Wait. So you’re expecting me to just chuck all my HG products away?

Easy, tiger: no need to get all protective over your beauty cabinet just yet. Although water does come with its downsides, there are still cases in which it actually needs to be in your skincare (lemme hear all my fellow essence-lovers say woop!)

Remember when we said water can act as a solvent? Well, as it turns out, some ingredients are hydrophilic, which means they need or prefer to be suspended in water to ensure effective delivery to the skin. Examples include extracts from plants, fruits or flowers, like tea tree, lavender, green tea and papaya. Although they do end up diluted, I’m sure you’ll agree that this is definitely better than if we couldn’t use these active ingredients at all!

Also, water is sometimes the better choice when it comes to formulating for sensitive skin. Certain oils (especially essential oils) can be quite potent and may trigger reactions in people with allergies or easily irritated skin. As water rarely causes reactions, the use of water as a solvent means anyone and everyone can reap the benefits of the ingredients, including those with sensitive skin.

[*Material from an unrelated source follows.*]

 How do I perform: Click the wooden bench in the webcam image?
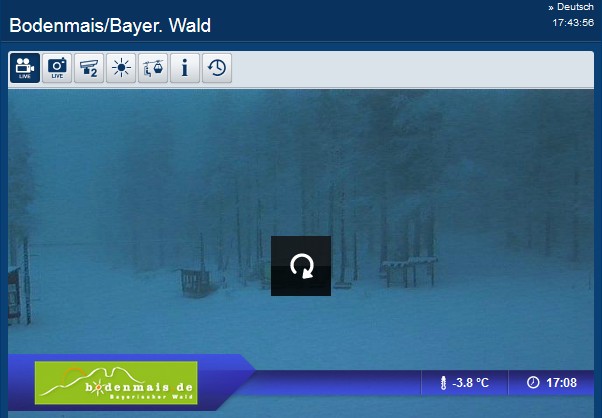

Water as a top ingredient can mean less bang for your buck, mainly because active ingredients end up smothered by tons of preservatives. However, note that some ingredients need water as a carrier to be delivered to the skin when you apply it.

Our verdict

Things like essences, lotions and toners get the green light from us, since the presence of water in them allows quick absorption of the good stuff. With other products, like hydrating serums or moisturisers, we think it’s better to go waterless, especially since we know the presence of oils help to balance the skin and water can be drying anyway.